#### EXERCISE
Output each record below exactly, and include all of them.

#### GIVEN DATA
__________________________________________________

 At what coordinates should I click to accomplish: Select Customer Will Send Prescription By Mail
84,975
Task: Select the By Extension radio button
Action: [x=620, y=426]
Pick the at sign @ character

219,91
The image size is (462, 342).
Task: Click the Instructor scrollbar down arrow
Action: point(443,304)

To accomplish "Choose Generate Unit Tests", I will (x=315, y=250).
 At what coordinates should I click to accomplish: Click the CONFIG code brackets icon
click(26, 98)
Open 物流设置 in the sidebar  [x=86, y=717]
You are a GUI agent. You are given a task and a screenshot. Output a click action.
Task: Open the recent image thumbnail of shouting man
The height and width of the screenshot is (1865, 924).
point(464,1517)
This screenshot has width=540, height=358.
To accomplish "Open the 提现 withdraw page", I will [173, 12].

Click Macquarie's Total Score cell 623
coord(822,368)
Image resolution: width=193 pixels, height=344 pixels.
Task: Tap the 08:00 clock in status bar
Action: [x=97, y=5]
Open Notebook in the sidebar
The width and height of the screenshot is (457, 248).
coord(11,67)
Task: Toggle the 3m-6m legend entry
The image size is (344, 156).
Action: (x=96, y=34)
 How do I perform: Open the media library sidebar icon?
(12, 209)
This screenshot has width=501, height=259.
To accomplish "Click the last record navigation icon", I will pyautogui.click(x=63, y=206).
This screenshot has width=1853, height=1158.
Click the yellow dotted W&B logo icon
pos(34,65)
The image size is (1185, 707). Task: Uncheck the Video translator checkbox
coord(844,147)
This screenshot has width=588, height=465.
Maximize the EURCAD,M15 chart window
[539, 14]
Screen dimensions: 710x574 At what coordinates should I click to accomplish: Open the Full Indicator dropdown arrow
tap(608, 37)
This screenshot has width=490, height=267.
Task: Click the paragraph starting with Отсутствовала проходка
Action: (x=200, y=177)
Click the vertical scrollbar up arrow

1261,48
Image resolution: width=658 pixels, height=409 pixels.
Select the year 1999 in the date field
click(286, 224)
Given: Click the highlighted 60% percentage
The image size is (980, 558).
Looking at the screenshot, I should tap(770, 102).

__________________________________________________

#### TASK ANSWER
 At what coordinates should I click to accomplish: Select Customer Will Send Prescription By Mail
84,975
Task: Select the By Extension radio button
Action: [x=620, y=426]
Pick the at sign @ character

219,91
The image size is (462, 342).
Task: Click the Instructor scrollbar down arrow
Action: point(443,304)

To accomplish "Choose Generate Unit Tests", I will (x=315, y=250).
 At what coordinates should I click to accomplish: Click the CONFIG code brackets icon
click(26, 98)
Open 物流设置 in the sidebar  [x=86, y=717]
You are a GUI agent. You are given a task and a screenshot. Output a click action.
Task: Open the recent image thumbnail of shouting man
The height and width of the screenshot is (1865, 924).
point(464,1517)
This screenshot has width=540, height=358.
To accomplish "Open the 提现 withdraw page", I will [173, 12].

Click Macquarie's Total Score cell 623
coord(822,368)
Image resolution: width=193 pixels, height=344 pixels.
Task: Tap the 08:00 clock in status bar
Action: [x=97, y=5]
Open Notebook in the sidebar
The width and height of the screenshot is (457, 248).
coord(11,67)
Task: Toggle the 3m-6m legend entry
The image size is (344, 156).
Action: (x=96, y=34)
 How do I perform: Open the media library sidebar icon?
(12, 209)
This screenshot has width=501, height=259.
To accomplish "Click the last record navigation icon", I will pyautogui.click(x=63, y=206).
This screenshot has width=1853, height=1158.
Click the yellow dotted W&B logo icon
pos(34,65)
The image size is (1185, 707). Task: Uncheck the Video translator checkbox
coord(844,147)
This screenshot has width=588, height=465.
Maximize the EURCAD,M15 chart window
[539, 14]
Screen dimensions: 710x574 At what coordinates should I click to accomplish: Open the Full Indicator dropdown arrow
tap(608, 37)
This screenshot has width=490, height=267.
Task: Click the paragraph starting with Отсутствовала проходка
Action: (x=200, y=177)
Click the vertical scrollbar up arrow

1261,48
Image resolution: width=658 pixels, height=409 pixels.
Select the year 1999 in the date field
click(286, 224)
Given: Click the highlighted 60% percentage
The image size is (980, 558).
Looking at the screenshot, I should tap(770, 102).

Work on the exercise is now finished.